* [PROBLEM DETAILS] Could you repeat, word for word, the line with "You are a computer-use agent. This" and every line after it in the records below, leaving out any pictures?

[Saved entries]
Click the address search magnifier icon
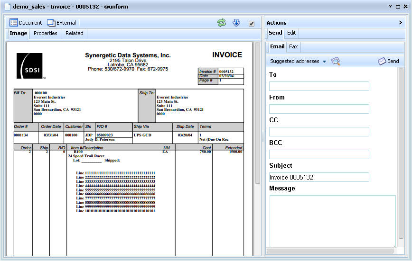This screenshot has width=412, height=261. click(x=336, y=61)
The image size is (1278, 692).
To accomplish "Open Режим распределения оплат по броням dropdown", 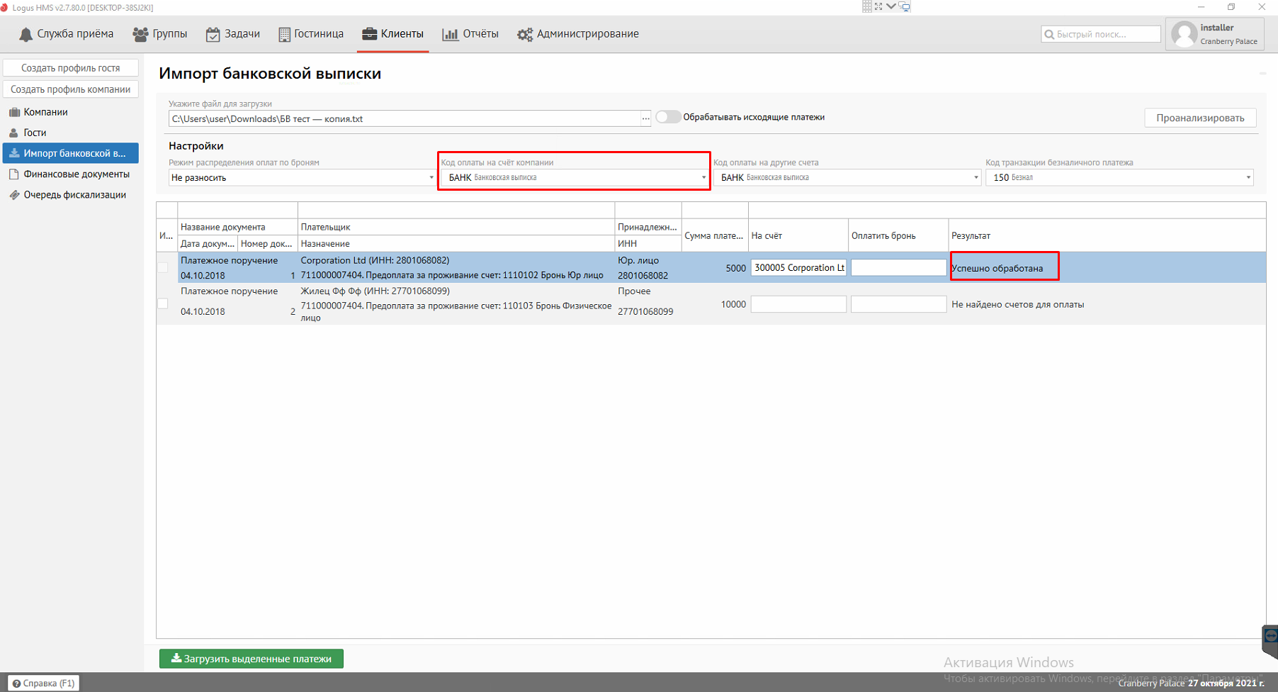I will [x=302, y=177].
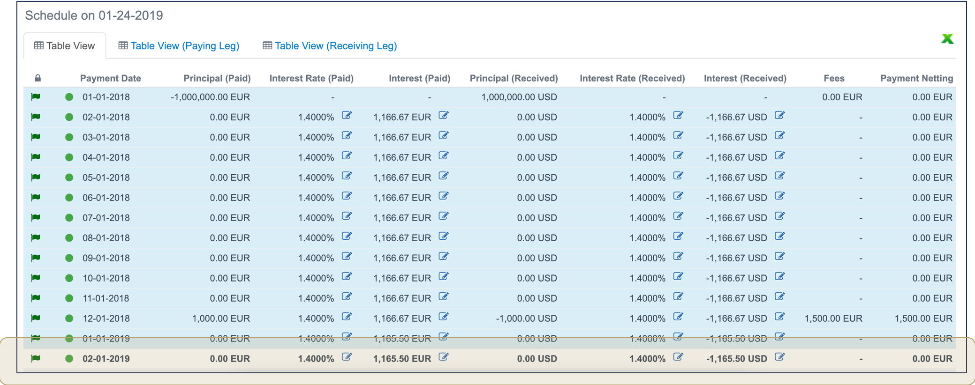Edit the received interest amount for 02-01-2019
The width and height of the screenshot is (975, 385).
click(779, 357)
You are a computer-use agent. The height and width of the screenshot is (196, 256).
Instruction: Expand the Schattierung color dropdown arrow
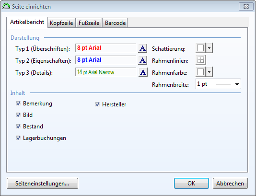coord(209,48)
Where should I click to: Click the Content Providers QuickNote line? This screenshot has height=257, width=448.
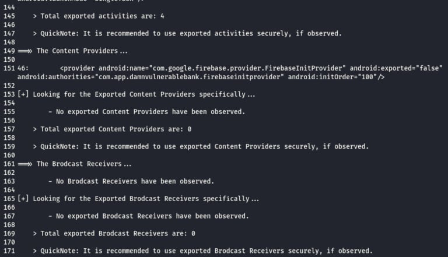[201, 147]
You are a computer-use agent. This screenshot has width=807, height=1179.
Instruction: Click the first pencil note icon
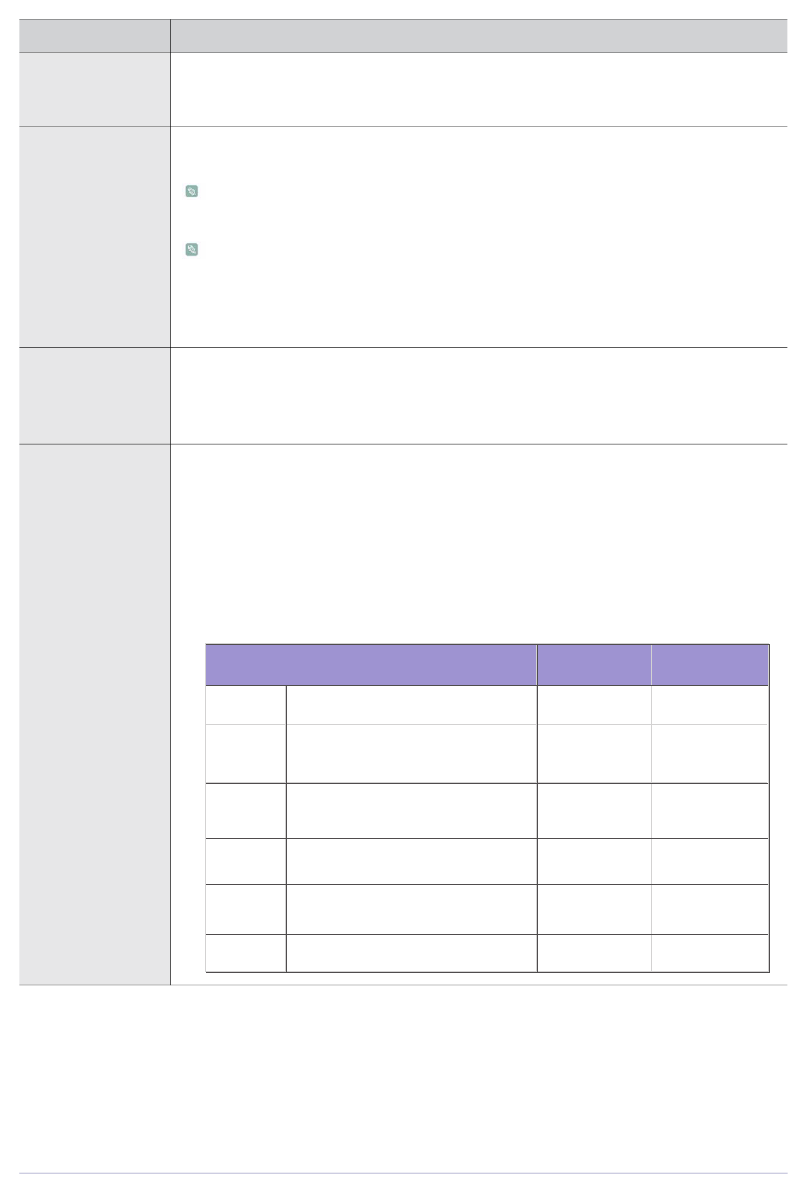[192, 191]

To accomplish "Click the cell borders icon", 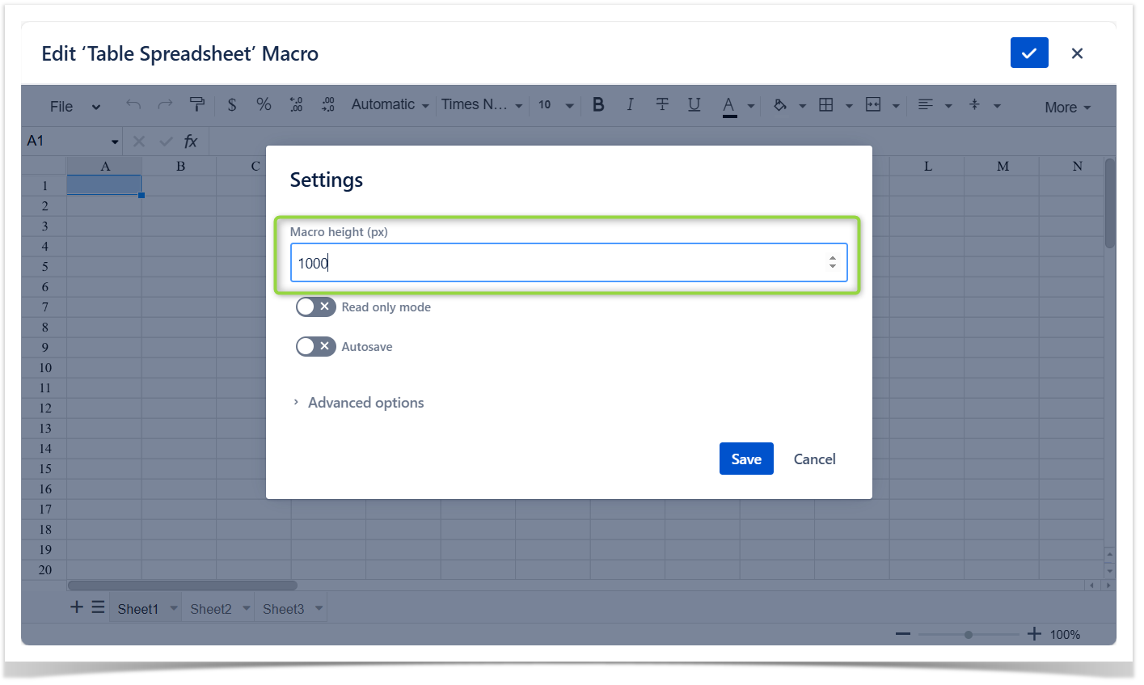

* [OUTPUT]
You are a computer-use agent. This screenshot has width=807, height=1179.
Instruction: Click the first pencil note icon
[192, 191]

To accomplish "Click the cell borders icon", 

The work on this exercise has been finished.